• SOURCE PASSAGE

══════════════════════════════

Thanks to Cervantes Yu (Nuwa’s primary author), along with those who helped, including Thinker Li, Fabrice Desré, and Kyle Huey.

A slimmer and faster pdf.js

TL;DR: Firefox’s built-in PDF viewer is on track to gain some drastic improvements in memory consumption and speed when Firefox 29 is released in late April.

Firefox 19 introduced a built-in PDF viewer which allows PDF files to be viewed directly within Firefox. This is made possible by the pdf.js project, which implements a PDF viewer entirely in HTML and JavaScript.

This is a wonderful feature that makes the reading of PDFs on websites much less disruptive. However, pdf.js unfortunately suffers at times from high memory consumption. Enough, in fact, that it is currently the #5 item on the MemShrink project’s “big ticket items” list.

Recently, I made four improvements to pdf.js, each of which reduces its memory consumption greatly on certain kinds of PDF documents.

Image masks

The first improvement involved documents that use image masks, which are bitmaps that augment an image and dictate which pixels of the image should be drawn. Previously, the 1-bit-per-pixel (a.k.a 1bpp) image mask data was being expanded into 32bpp RGBA form (a typed array) in a web worker, such that every RGB element was 0 and the A element was either 0 or 255. This typed array was then passed to the main thread, which copied the data into an ImageData object and then put that data to a canvas.

The change was simple: instead of expanding the bitmap in the worker, just transfer it as-is to the main thread, and expand its contents directly into the ImageData object. This removes the RGBA typed array entirely.

I tested two documents on my Linux desktop, using a 64-bit trunk build of Firefox. Initially, when loading and then scrolling through the documents, physical memory consumption peaked at about 650 MiB for one document and about 800 MiB for the other. (The measurements varied somewhat from run to run, but were typically within 10 or 20 MiB of those numbers.) After making the improvement, the peak for both documents was about 400 MiB.

Image copies

The second improvement involved documents that use images. This includes scanned documents, which consist purely of one image per page.

Previously, we would make five copies of the 32bpp RGBA data for every image.

══════════════════════════════

• DATA SHOWN
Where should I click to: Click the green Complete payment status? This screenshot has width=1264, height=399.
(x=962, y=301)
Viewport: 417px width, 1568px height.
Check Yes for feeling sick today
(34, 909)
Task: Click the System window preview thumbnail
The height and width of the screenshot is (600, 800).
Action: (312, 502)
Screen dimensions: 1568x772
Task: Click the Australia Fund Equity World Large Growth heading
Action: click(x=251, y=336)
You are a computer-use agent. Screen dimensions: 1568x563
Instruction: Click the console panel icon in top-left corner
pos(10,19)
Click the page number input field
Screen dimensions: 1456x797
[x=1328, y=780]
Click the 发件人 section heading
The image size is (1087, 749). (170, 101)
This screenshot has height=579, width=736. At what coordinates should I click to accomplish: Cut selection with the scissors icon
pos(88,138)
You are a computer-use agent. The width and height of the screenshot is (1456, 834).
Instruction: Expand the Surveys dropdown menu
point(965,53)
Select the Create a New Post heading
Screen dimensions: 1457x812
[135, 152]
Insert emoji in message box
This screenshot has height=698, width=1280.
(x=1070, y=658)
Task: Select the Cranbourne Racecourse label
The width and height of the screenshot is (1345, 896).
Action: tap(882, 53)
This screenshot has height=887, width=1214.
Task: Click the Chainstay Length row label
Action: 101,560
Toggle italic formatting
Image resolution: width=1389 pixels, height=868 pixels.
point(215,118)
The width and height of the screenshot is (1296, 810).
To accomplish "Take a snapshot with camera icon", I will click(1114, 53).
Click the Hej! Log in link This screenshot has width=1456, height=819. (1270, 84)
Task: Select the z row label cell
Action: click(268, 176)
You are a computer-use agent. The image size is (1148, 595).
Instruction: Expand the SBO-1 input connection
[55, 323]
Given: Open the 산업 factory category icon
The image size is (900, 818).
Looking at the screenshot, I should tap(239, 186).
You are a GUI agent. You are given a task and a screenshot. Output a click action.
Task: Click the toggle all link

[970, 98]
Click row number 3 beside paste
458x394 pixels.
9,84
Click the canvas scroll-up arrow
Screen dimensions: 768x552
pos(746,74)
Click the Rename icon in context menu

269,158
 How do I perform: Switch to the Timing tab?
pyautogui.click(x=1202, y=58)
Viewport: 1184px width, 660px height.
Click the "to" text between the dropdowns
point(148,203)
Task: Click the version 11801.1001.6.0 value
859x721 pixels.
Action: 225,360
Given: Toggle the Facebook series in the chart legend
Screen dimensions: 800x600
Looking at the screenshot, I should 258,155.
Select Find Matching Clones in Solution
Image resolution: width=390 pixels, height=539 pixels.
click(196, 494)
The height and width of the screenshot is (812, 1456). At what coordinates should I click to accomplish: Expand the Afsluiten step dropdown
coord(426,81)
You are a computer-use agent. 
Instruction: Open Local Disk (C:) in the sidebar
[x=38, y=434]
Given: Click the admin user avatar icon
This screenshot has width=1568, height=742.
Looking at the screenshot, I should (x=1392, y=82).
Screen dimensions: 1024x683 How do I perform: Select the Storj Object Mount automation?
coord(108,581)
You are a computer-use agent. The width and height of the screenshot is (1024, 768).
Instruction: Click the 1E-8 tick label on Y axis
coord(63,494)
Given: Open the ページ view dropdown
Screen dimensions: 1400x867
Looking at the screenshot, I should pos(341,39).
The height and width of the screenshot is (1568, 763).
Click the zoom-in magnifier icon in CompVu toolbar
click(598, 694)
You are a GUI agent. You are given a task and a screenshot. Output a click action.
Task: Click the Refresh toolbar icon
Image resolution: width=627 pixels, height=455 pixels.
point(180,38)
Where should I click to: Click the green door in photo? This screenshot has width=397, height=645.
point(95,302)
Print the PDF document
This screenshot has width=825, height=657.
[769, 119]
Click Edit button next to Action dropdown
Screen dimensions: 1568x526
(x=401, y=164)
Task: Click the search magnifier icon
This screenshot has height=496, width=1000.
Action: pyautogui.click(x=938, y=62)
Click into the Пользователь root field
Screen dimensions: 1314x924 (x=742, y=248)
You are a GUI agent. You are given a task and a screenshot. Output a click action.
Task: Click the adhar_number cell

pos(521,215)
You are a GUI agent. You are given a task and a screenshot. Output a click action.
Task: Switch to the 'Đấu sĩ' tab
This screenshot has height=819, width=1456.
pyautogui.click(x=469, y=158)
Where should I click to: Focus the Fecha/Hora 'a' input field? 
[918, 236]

══════════════════════════════

• DIRECTIVE 1
Rewrite the lines of the listing as a numbered list, starting at its first line and ending at the line containing "The image size is (1087, 749). (170, 101)", and omit any blank lines.
• DIRECTIVE 2
Continue the pdf.js article from its last sentence.
The pdf.js article and the listing are separate, unrelated material.

• EXPECTED OUTPUT 1
1. Where should I click to: Click the green Complete payment status? This screenshot has width=1264, height=399.
2. (x=962, y=301)
3. Viewport: 417px width, 1568px height.
4. Check Yes for feeling sick today
5. (34, 909)
6. Task: Click the System window preview thumbnail
7. The height and width of the screenshot is (600, 800).
8. Action: (312, 502)
9. Screen dimensions: 1568x772
10. Task: Click the Australia Fund Equity World Large Growth heading
11. Action: click(x=251, y=336)
12. You are a computer-use agent. Screen dimensions: 1568x563
13. Instruction: Click the console panel icon in top-left corner
14. pos(10,19)
15. Click the page number input field
16. Screen dimensions: 1456x797
17. [x=1328, y=780]
18. Click the 发件人 section heading
19. The image size is (1087, 749). (170, 101)

• EXPECTED OUTPUT 2
  1. The web worker would decode the image’s colour data (which can be in several different colour forms: RGB, grayscale, CMYK, etc.) from the PDF file into a 24bpp RGB typed array, and the opacity (a.k.a. alpha) data into an 8bpp A array.
  2. The web worker then combined the the RGB and A arrays into a new 32bpp RGBA typed array. The web worker then transferred this copy to the main thread. (This was a true transfer, not a copy, which is possible because it’s a typed array.)
  3. The main thread then created an ImageData object of the same dimensions as the typed array, and copied the typed array’s contents into it.
  4. The main thread then called putImageData() on the ImageData object. The C++ code within Gecko that implements putImageData() then created a new gfxImageSurface object and copied the data into it.
  5. Finally, the C++ code also created a Cairo surface from the gfxImageSurface.

Copies 4 and 5 were in C++ code and are both very short-lived. Copies 1, 2 and 3 were in JavaScript code and so lived for longer; at least until the next garbage collection occurred.

The change was in two parts. The first part involved putting the image data to the canvas in tiny strips, rather than doing the whole image at once. This was a fairly simple change, and it allowed copies 3, 4 and 5 to be reduced to a tiny fraction of their former size (typically 100x or more smaller). Fortunately, this caused no slow-down.

The second part involved decoding the colour and opacity data directly into a 32bpp RGBA array in simple cases (e.g. when no resizing is involved), skipping the creation of the intermediate RGB and A arrays. This was fiddly, but not too difficult.

If you scan a US letter document at 300 dpi, you get about 8.4 million pixels, which is about 1 MiB of data. (A4 paper is slightly larger.) If you expand this 1bpp data to 32bpp, you get about 32 MiB per page. So if you reduce five copies of this data to one, you avoid about 128 MiB of allocations per page.

Black and white scanned documents

The third improvement also involved images. Avoiding unnecessary RGBA copies seemed like a big win, but when I scrolled through large scanned documents the memory consumption still grew quickly as I scrolled through more pages. I eventually realized that although four of those five copies had been short-lived, one of them was very long-lived. More specifically, once you scroll past a page, its RGBA data is held onto until all pages that are subsequently scrolled past have been decoded. (The memory is eventually freed; it just takes longer than we’d like.) And fixing it is not easy, because it involves page-prioritization code isn’t easy to change without hurting other aspects of pdf.js’s performance.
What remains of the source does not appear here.